To keep future upgrades simple, as little as possible resources items should be changed. You want to prevent items from being unnecessarily changed and entered into the SQL content database. Sometimes scriban from a rendering variant is changed on production to solve an issue, or the name of a template is altered of items that are in a resource file. It would therefore be desirable to have a warning or create a gutter if items are in a resource file.

So I decided to create warnings in the content editor, when a resource item is changed and stored in the database.

Item IsResource?

Determining if an item originates from a resource file is not as simple as it seems. The properties that indicate if the item is a resource item are only known in the Sitecore.kernel and are not public, this could not be used easily, looking deeper into the items as resource architecture, I found a workaround in the uiDeleteItems pipeline.

This processor filters the provided item list and gives the alert "Some of selected items are in resources and cannot be deleted" when there are resource items. If all provided items are resource items it aborts the pipeline.

The FilterResourceItems method determines if an item comes from a resource file, now I can just call the method and suppress the alert.

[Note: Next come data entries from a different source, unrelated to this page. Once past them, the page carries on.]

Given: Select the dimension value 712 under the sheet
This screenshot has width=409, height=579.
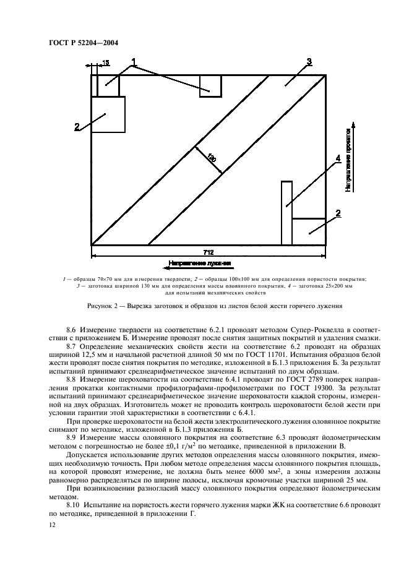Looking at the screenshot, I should point(209,252).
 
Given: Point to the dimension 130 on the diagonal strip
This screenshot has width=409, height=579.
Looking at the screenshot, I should point(211,159).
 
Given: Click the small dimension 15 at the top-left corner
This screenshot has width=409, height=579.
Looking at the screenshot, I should point(106,62).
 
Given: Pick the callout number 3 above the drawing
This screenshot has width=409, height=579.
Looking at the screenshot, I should point(309,61).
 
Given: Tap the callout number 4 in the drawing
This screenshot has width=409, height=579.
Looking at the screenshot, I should point(338,159).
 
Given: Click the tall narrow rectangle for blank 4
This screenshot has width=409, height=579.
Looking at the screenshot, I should point(286,212).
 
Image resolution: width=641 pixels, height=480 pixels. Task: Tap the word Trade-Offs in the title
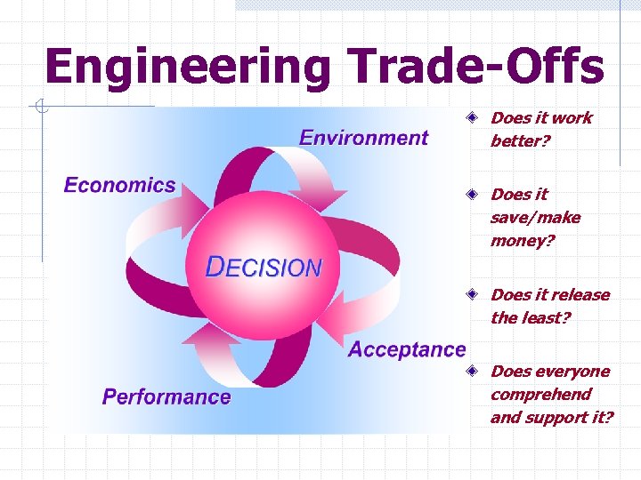tap(476, 66)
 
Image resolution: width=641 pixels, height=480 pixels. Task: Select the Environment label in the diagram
tap(363, 138)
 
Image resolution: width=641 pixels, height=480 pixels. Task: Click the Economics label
tap(119, 185)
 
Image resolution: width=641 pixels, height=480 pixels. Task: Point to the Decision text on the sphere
tap(264, 267)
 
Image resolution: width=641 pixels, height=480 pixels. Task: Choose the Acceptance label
tap(407, 349)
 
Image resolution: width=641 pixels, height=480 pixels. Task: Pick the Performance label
tap(166, 396)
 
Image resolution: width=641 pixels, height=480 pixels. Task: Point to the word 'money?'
tap(522, 241)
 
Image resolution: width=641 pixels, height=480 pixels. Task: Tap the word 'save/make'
tap(535, 218)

I have created an Sitecore IsResource example on GitHub, here you can find the following implementations:

  • Content editor warning
  • UI save warning
  • Toggle protected item command

Content editor warning

Within Sitecore Content Editor you can create a Custom Content Editor Warning Bar. A very well-known example is to display if an item is serialized by Unicorn. This informs the editor, that he needs to be very careful when altering the selected item. I decided to create a content editor warning that would inform the editor that the item is stored in the resource file of the selected database. 

content editor warning

UI save warning

If an editor is still determine to save an item that originates from a resource file, a UI Save Warning will pop up as to announce that the item will be overwritten, this way the editor is informed about the implications of the change.

item is in resource file warning

Toggle protected item command

Most of Sitecore’s own resource items are protected items, aka Read-only. You first need to unprotect the item before you can make changes, this is done by a command: item:togglereadonly. A side effect of this toggle is that it also saves the item to the database without using the saveUI pipeline. Therefore, I decided to add an alert to the toggle readonly command.

Performance impact

Extending Sitecore and informing the editor, always comes with a performance impact. So I decided to check the performance of the IsResource content editor warning. Is it fast enough to use for this purpose. Looking at the data from the /sitecore/admin/pipelines.aspx,  the IsResource check is much faster than the top3 slowest. You can decide for yourself if the performance impact weighs up to the benefit of informing the editor.